TASK TO CARRY OUT → Once you reach the line containing "Where should I click to: Select", return it and every line after it exactly, through the end of the records below, with no pictures.

EXERCISE INPUTS →

"""

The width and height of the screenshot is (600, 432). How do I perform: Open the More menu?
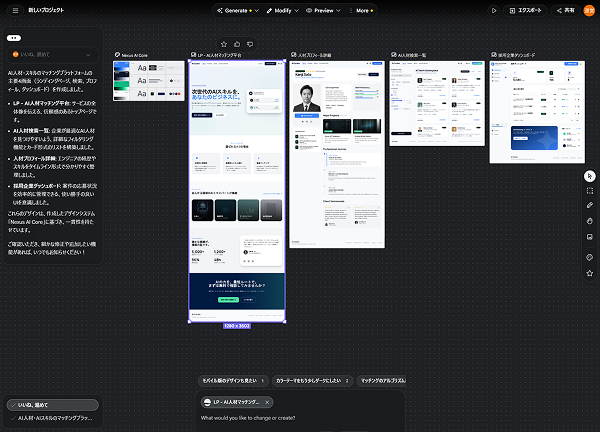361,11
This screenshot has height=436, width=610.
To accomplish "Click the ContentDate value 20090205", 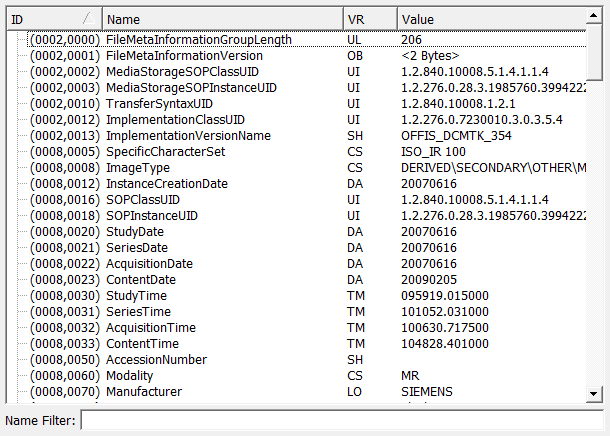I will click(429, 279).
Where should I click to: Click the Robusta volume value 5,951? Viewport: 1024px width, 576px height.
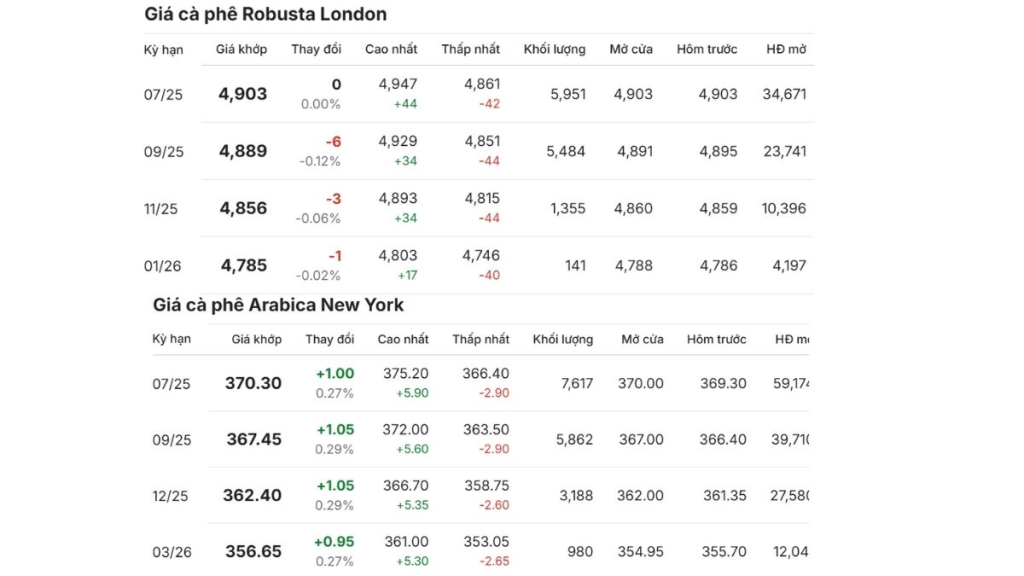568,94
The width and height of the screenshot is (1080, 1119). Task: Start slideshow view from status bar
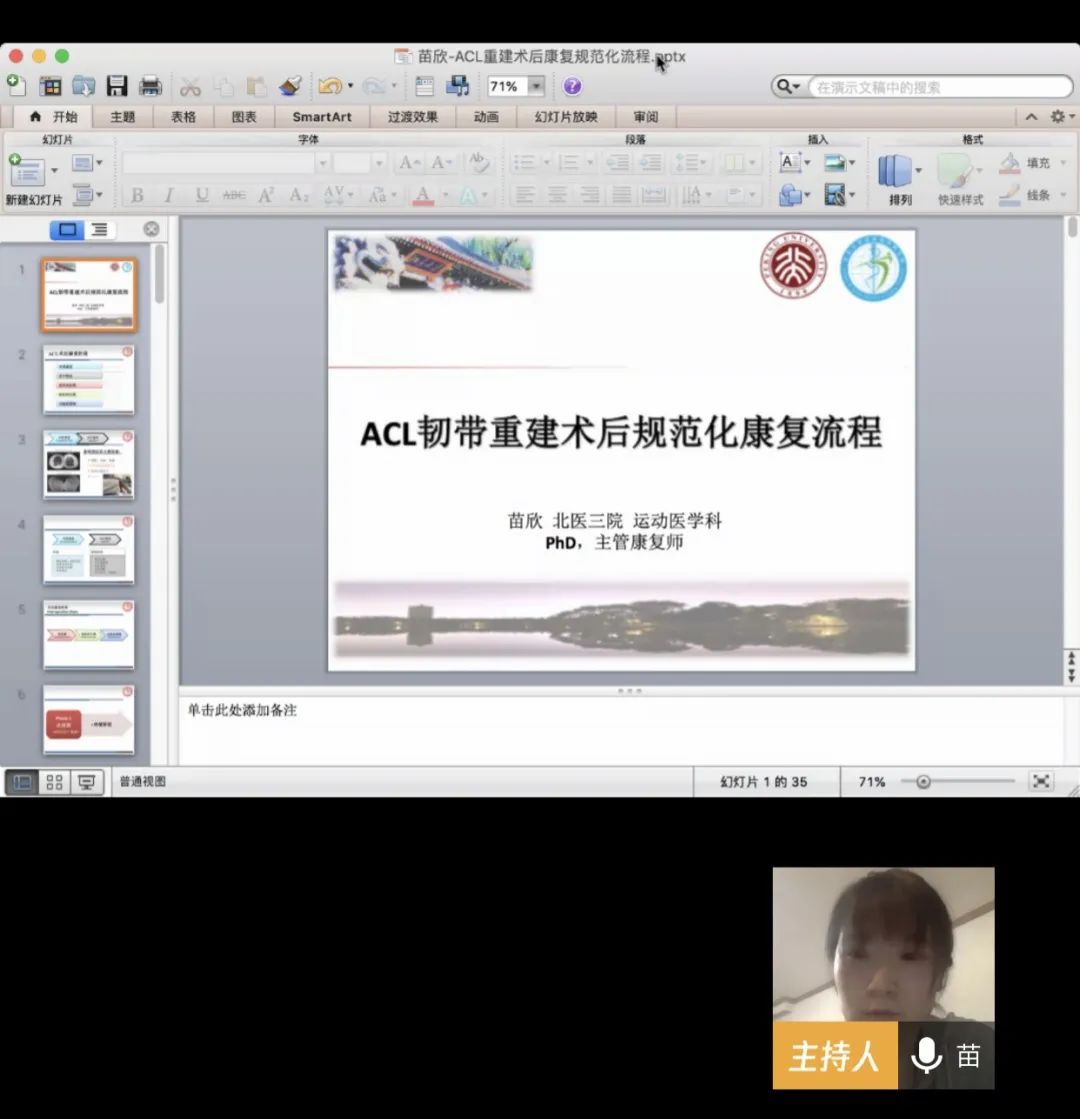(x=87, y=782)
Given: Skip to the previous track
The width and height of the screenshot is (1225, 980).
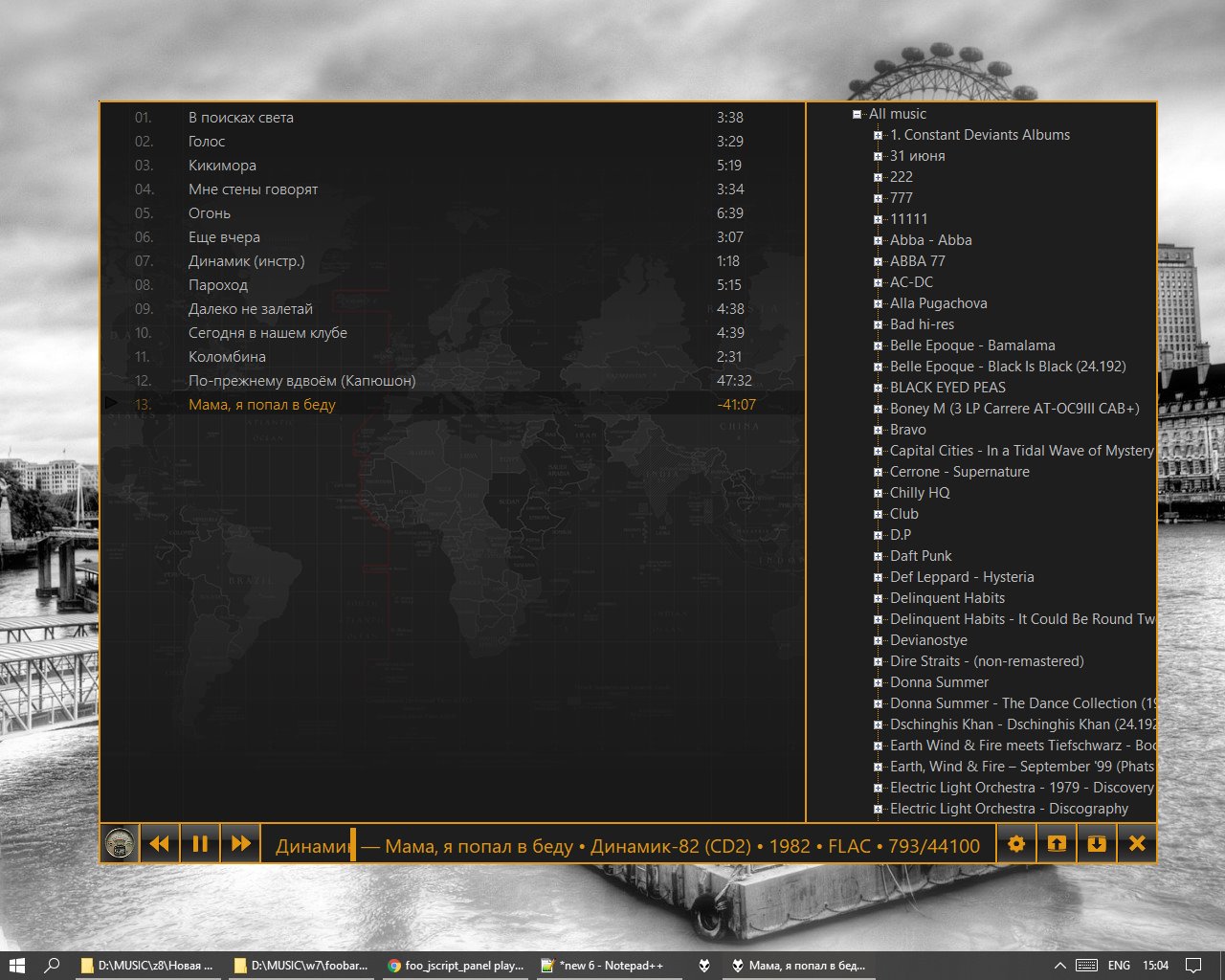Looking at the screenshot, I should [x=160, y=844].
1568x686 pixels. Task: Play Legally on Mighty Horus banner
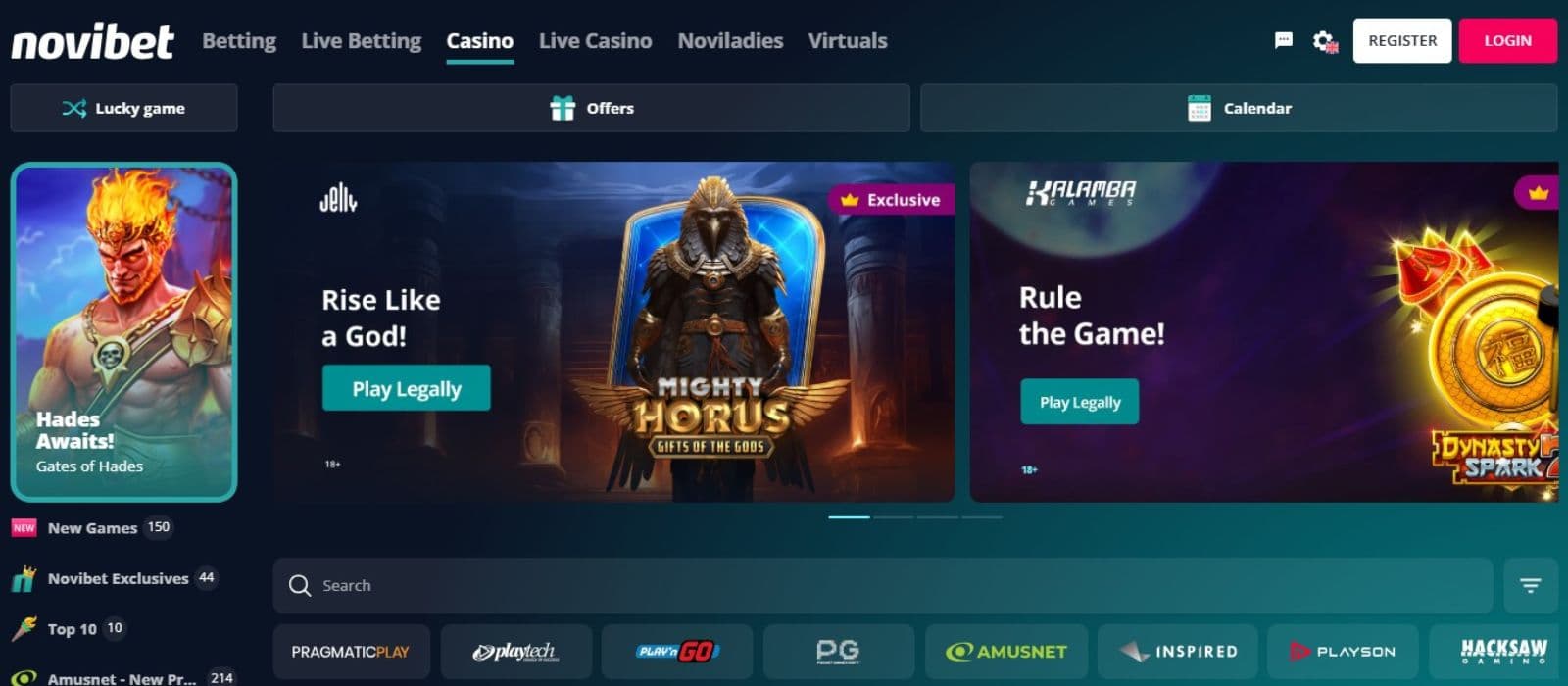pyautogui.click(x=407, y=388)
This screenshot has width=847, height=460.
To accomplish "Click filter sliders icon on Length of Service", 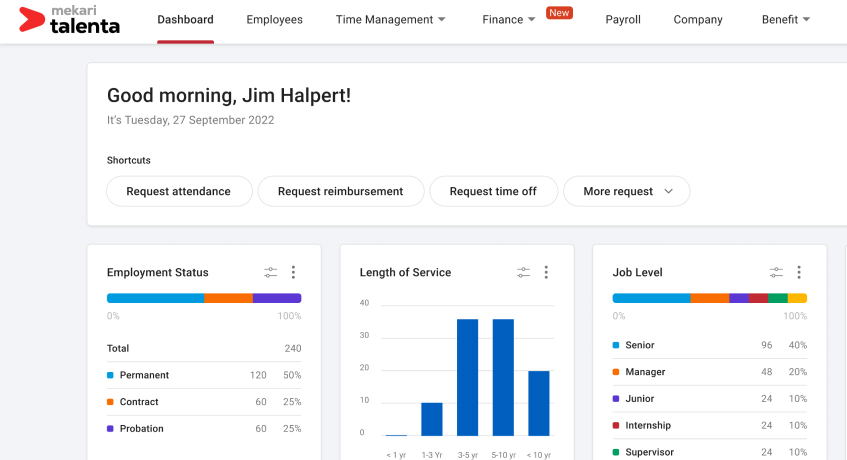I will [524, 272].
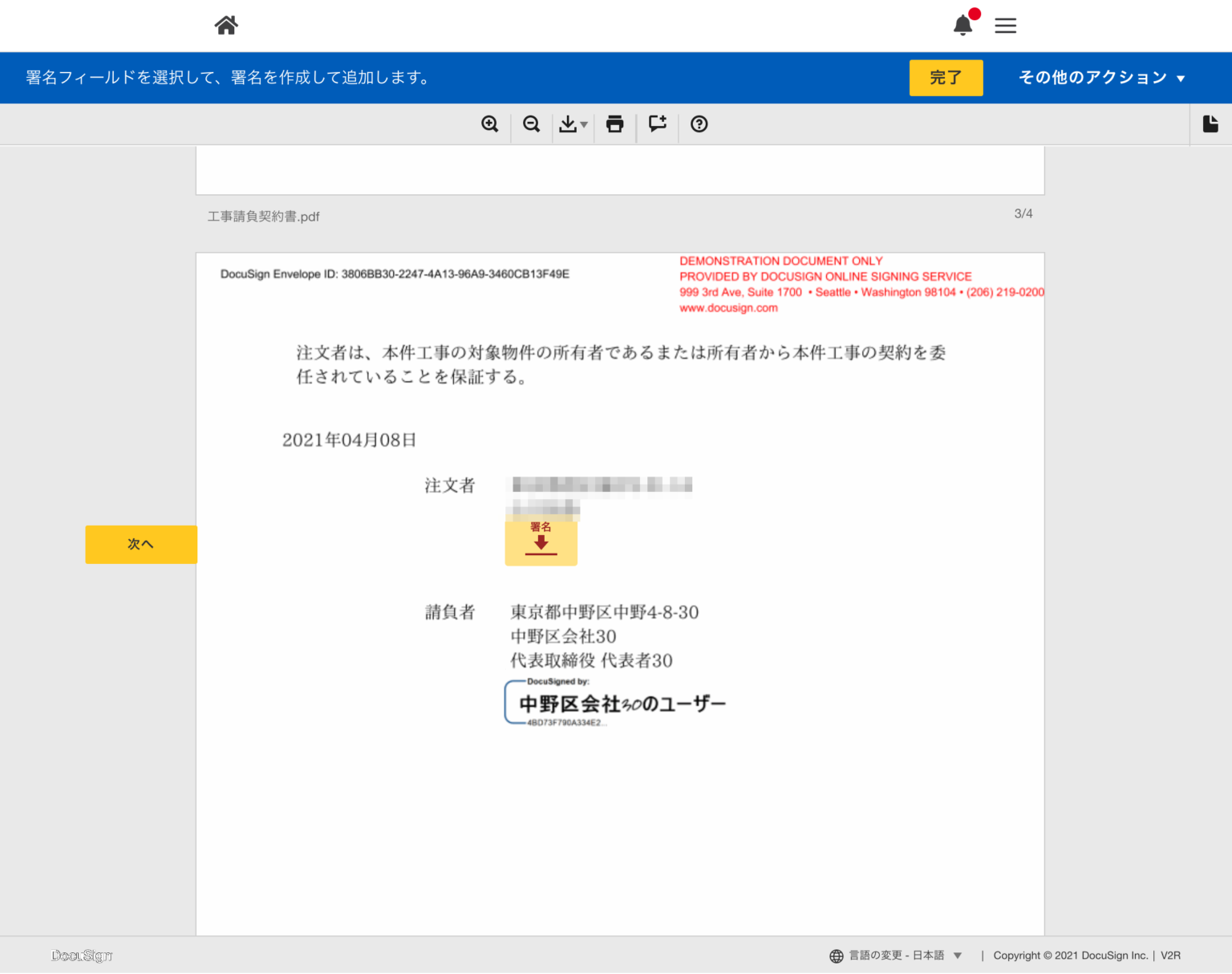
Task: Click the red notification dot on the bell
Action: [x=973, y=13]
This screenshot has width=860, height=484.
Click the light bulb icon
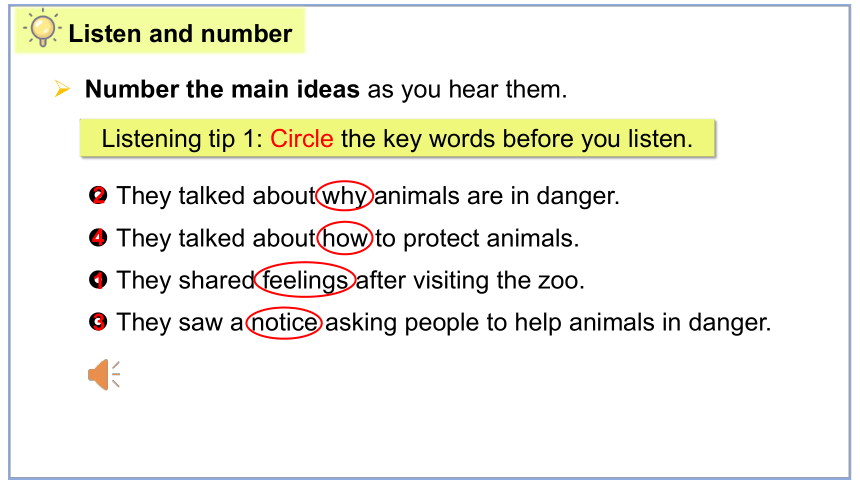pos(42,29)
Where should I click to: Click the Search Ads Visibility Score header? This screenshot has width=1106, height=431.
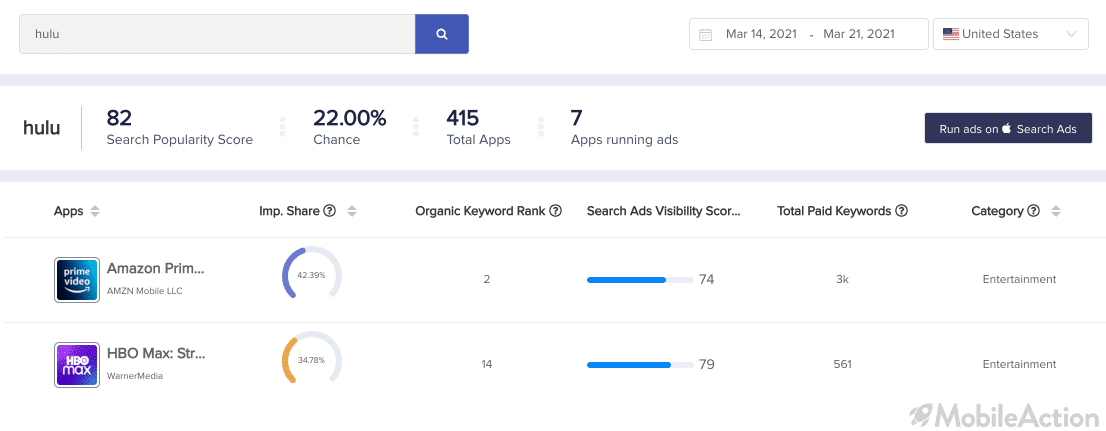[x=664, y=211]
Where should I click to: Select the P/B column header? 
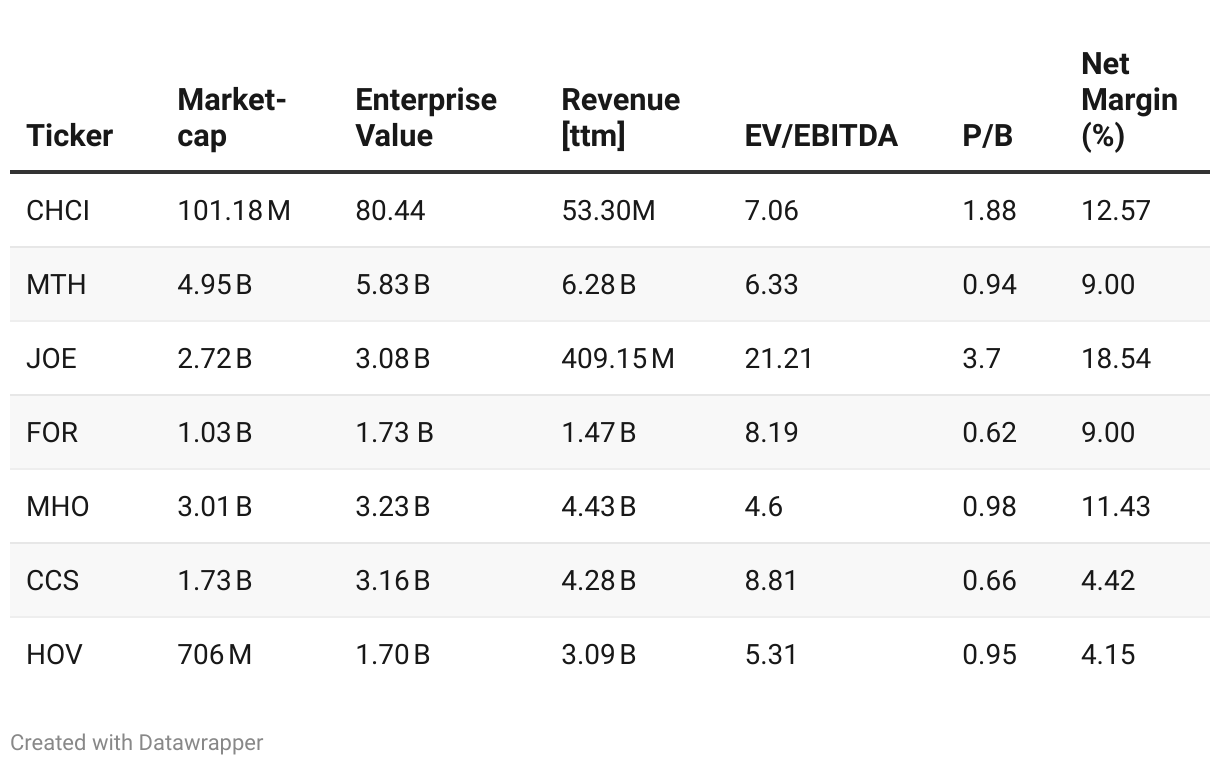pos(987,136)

"""

RESULT FOR THIS TASK →
Where should I click to: Select the P/B column header? 
pos(987,136)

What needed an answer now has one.